The debates unnerved both candidates. When he was preparing for them during the Democratic primaries, Obama was recorded saying, "I don't consider this to be a good format for me, which makes me more cautious. I often find myself trapped by the questions and thinking to myself, 'You know, this is a stupid question, but let me … answer it.' So when Brian Williams is asking me about what's a personal thing that you've done [that's green], and I say, you know, 'Well, I planted a bunch of trees.' And he says, 'I'm talking about personal.' What I'm thinking in my head is, 'Well, the truth is, Brian, we can't solve global warming because I f---ing changed light bulbs in my house. It's because of something collective'."Yes, Virginia, there are stupid questions! What makes that conversation dear to my heart is that I became 100% sold on Obama when I saw him challenge debate moderators with responses like "I reject the premise of this question..." (I had preferred him from the beginning, but that assured me he was the no-BS leader we needed.)

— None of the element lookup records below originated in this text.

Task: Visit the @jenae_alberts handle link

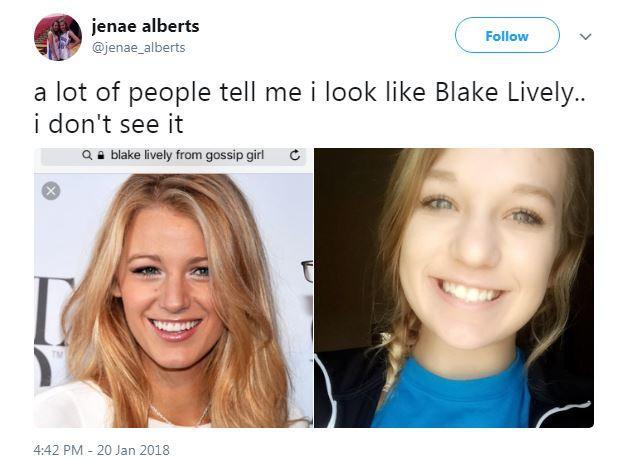Action: click(x=138, y=47)
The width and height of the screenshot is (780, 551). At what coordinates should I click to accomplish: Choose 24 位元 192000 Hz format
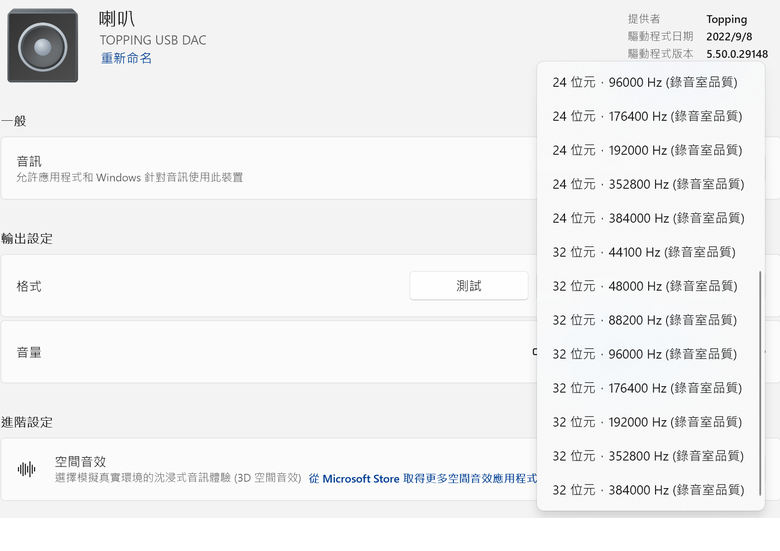[x=651, y=150]
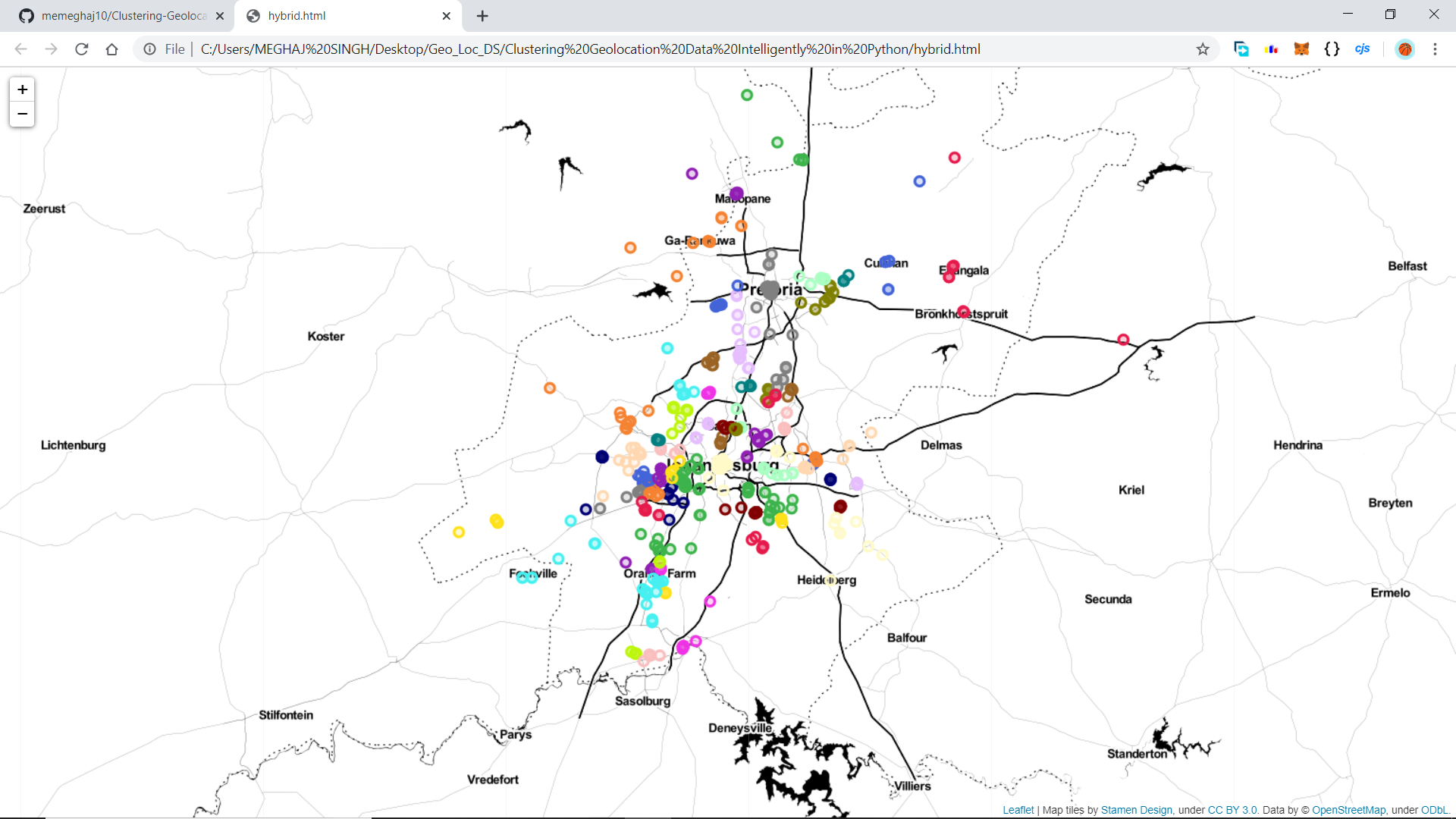Click the address bar file path
The width and height of the screenshot is (1456, 819).
pos(590,49)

Turns out I was also right about Hillary back in June. Newsweek:
On the night she officially lost the Democratic nomination, Hillary Clinton enjoyed a long and friendly phone conversation with McCain. Clinton was actually on better terms with McCain than she was with Obama. Clinton and McCain had downed shots together on Senate junkets; they regarded each other as grizzled veterans of the political wars and shared a certain disdain for Obama as flashy and callow.I would have voted for her had she been the nominee, but I am so glad she is not our new president-elect!
P.S. I don't know how I feel about these embargoed-until-after-election reports. It's nice to find out some inside information, but it is against the spirit of reporting. Shouldn't the people who recorded this stuff be called historians rather than journalists? (That's not irrelevant. I am pretty sure Newsweek's reporters earn more than most historians.)